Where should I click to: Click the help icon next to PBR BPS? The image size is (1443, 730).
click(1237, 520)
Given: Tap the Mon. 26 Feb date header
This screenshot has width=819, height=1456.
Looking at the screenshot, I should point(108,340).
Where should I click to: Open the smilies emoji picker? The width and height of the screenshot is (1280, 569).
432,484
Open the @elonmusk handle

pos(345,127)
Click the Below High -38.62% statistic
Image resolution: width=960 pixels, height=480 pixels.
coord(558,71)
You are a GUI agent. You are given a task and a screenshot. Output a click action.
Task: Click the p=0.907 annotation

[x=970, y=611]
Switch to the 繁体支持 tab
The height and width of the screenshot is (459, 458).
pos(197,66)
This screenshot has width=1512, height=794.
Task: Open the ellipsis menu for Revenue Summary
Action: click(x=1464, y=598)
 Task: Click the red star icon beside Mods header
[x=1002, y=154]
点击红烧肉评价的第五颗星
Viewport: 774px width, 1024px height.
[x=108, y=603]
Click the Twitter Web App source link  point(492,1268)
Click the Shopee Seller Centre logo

ASSIGNMENT: Repeat only what runs from the line holding "Click the Twitter" to the end of the data, keeping every line exactly as written, first and last included.

RESULT:
Click the Twitter Web App source link  point(492,1268)
Click the Shopee Seller Centre logo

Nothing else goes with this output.